Your Banker’s 6 Dirty Secrets

There is a fine line between telling a lie and avoiding telling the truth. It comes back to intentions – you can be hurt by a clever omission as easily as you can by an outright lie. It won’t come as a surprise, but there are some things your bank would rather not tell you. We’ll look at six dirty secrets your banker has been keeping.

1. You Probably Don’t Need the Insurance

Banks offer insurance, sometimes marketed as “balance protection”, on every debt instrument they offer. You can get insurance on a credit card, line of credit, plain vanilla loan and so on. In return, your payments are covered in certain cases and a death benefit is paid if you die with the debt.

Going through the contract can be interesting and enlightening for consumers. Often many conditions have to be met to receive the “hardship” qualifications to cover payments and the death benefit is capped at a maximum that may be much less than the value of the loan.

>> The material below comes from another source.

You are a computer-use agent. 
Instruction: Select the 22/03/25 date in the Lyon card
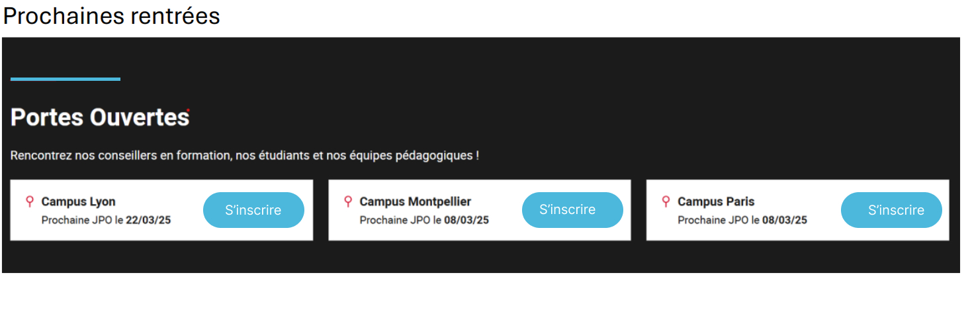(148, 220)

Your banker isn’t to blame for that, the bank is. Where the banker’s omission comes in is in not advising clients that their life insurance policy may already be enough to cover the new debt already – and if not, adding coverage for the amount of the debt will be much cheaper in the long run than paying an extra percentage of your balance on top of the interest. (For more, read The Ins And Outs Of Bank Fees.)

2. Even if I Like You, the System Decides

Many banks market the fact that you can go into any branch and have a productive conversation with their representatives – the human touch. If you are looking for a loan, however, there’s little human element to the decision process.

Large banks use a computer model that takes inputs such as income, current debt levels and assets, and decides whether you qualify for a loan and, if so, how much. For most people, this process is flexible enough that they don’t notice. For farmers, entrepreneurs and business owners, though, this process can be enraging because it discounts elements of their business and often paints them as credit risks.

3. I’m a Salesman

There are many different terms for it – complete banking, one-stop-banking, holistic service – but when it comes down to it, your banker is there to cross-sell you other products from the bank. Have a checking account? How about a savings account, credit card, savings bond, car insurance, retirement account and a free mortgage appraisal? Banks want to lock in a customer as much as possible.

4. We Offer a Complete Package to Get Complete Fees

Once a customer opens an account, the pressure is on to open three more. Holding more of a customer’s financial life at the same bank gives banks the ability to encourage the customer into more fee-bearing accounts without having to worry about the customer shopping around for a better deal. Your banker will never tell you that the bank down the road charges less in service fees and offers the same interest. Instead they emphasize the ease of transferring funds between your accounts within the branch, the transfer fees they wave and the deal they have on balance protection insurance.

5. We Make More Money from Fees Than Banking

Banks have been pulling an ever-larger slice of their revenues from fees. The tipping point came in the late ’90s, when fee income climbed to over half of revenue for the largest banks. Most people, your banker included, will tell you a bank makes its money off the interest it earns from loans to customers. And, given how important fees are to revenue, take three guesses at which direction they will be heading in the future. (See Cut Your Bank Fees for more.)

6. You Should Check Out a Smaller Bank

The biggest secret your banker is keeping is that a smaller bank may be a better fit for you. Instead, your banker will focus on the convenience of having lots of friendly staff wanting to serve you. All those people and buildings cost a lot to keep going. This cost is one of the reasons banks need to tighten their lending models and up their fees. By contrast, a smaller bank has a smaller market and less of an eye to expansion. This allows them to charge less in many cases, while also giving the customer more. (Learn more in Tired Of Banks? Try A Credit Union.)

The Bottom Line

Your banker is there to protect the bank’s interest, not necessarily yours. They are not bound by the same fiduciary duty that a financial advisor would be, so it’s important to do some thinking for yourself. Tally up all your fees, add in the interest on any loans and compare them to the returns on your interest bearing accounts. If you don’t like what you see, maybe it’s time to look into alternatives like a credit union or online bank. Just don’t ask your banker for a recommendation, that’s another of those things he just won’t say.